[Exercise inputs]
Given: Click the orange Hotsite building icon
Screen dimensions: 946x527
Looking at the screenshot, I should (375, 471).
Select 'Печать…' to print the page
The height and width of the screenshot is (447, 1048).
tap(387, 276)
[/Exercise inputs]
Print the records above exactly as written.

### Response to this task
Given: Click the orange Hotsite building icon
Screen dimensions: 946x527
Looking at the screenshot, I should (375, 471).
Select 'Печать…' to print the page
The height and width of the screenshot is (447, 1048).
tap(387, 276)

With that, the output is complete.